EXCERPTED RECORDS:
:::

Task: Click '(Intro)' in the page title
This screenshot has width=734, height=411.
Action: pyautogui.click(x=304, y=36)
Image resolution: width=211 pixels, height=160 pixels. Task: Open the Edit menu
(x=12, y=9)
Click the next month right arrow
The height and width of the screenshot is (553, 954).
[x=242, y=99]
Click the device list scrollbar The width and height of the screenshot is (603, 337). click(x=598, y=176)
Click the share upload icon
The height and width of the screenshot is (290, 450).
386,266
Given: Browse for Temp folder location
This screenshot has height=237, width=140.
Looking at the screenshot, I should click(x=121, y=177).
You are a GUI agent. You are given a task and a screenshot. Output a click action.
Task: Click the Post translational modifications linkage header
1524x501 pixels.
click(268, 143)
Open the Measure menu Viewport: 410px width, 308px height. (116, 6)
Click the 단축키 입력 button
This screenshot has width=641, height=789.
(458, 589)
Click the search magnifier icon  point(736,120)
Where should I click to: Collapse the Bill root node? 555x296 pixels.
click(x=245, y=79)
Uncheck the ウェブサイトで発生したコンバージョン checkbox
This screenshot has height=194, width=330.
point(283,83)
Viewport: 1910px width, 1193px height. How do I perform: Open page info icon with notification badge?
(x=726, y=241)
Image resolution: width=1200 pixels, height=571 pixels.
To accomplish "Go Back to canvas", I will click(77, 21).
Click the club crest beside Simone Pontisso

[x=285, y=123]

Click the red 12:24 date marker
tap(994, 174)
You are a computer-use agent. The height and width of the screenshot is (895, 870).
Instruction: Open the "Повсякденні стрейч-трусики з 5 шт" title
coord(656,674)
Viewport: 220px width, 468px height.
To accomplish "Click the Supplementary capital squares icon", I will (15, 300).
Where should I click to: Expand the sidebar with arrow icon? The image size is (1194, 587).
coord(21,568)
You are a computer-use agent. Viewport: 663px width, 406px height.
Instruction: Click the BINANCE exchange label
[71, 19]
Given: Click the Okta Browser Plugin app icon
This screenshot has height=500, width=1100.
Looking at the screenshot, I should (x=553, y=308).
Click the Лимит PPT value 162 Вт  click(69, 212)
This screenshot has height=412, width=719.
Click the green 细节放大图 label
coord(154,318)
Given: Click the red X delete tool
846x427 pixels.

:::

DIRECTION:
Rewrite all of the records with every "Viewport" changed to "Window" and everything else left the same.

EXERCISE ANSWER:
Task: Click '(Intro)' in the page title
This screenshot has width=734, height=411.
Action: pyautogui.click(x=304, y=36)
Image resolution: width=211 pixels, height=160 pixels. Task: Open the Edit menu
(x=12, y=9)
Click the next month right arrow
The height and width of the screenshot is (553, 954).
[x=242, y=99]
Click the device list scrollbar The width and height of the screenshot is (603, 337). click(x=598, y=176)
Click the share upload icon
The height and width of the screenshot is (290, 450).
386,266
Given: Browse for Temp folder location
This screenshot has height=237, width=140.
Looking at the screenshot, I should click(x=121, y=177).
You are a GUI agent. You are given a task and a screenshot. Output a click action.
Task: Click the Post translational modifications linkage header
1524x501 pixels.
click(268, 143)
Open the Measure menu Window: 410px width, 308px height. (116, 6)
Click the 단축키 입력 button
This screenshot has width=641, height=789.
(458, 589)
Click the search magnifier icon  point(736,120)
Where should I click to: Collapse the Bill root node? 555x296 pixels.
click(x=245, y=79)
Uncheck the ウェブサイトで発生したコンバージョン checkbox
This screenshot has height=194, width=330.
point(283,83)
Window: 1910px width, 1193px height. How do I perform: Open page info icon with notification badge?
(x=726, y=241)
Image resolution: width=1200 pixels, height=571 pixels.
To accomplish "Go Back to canvas", I will click(77, 21).
Click the club crest beside Simone Pontisso

[x=285, y=123]

Click the red 12:24 date marker
tap(994, 174)
You are a computer-use agent. The height and width of the screenshot is (895, 870).
Instruction: Open the "Повсякденні стрейч-трусики з 5 шт" title
coord(656,674)
Window: 220px width, 468px height.
To accomplish "Click the Supplementary capital squares icon", I will (15, 300).
Where should I click to: Expand the sidebar with arrow icon? The image size is (1194, 587).
coord(21,568)
You are a computer-use agent. Window: 663px width, 406px height.
Instruction: Click the BINANCE exchange label
[71, 19]
Given: Click the Okta Browser Plugin app icon
This screenshot has height=500, width=1100.
Looking at the screenshot, I should (x=553, y=308).
Click the Лимит PPT value 162 Вт  click(69, 212)
This screenshot has height=412, width=719.
Click the green 细节放大图 label
coord(154,318)
Given: Click the red X delete tool
846x427 pixels.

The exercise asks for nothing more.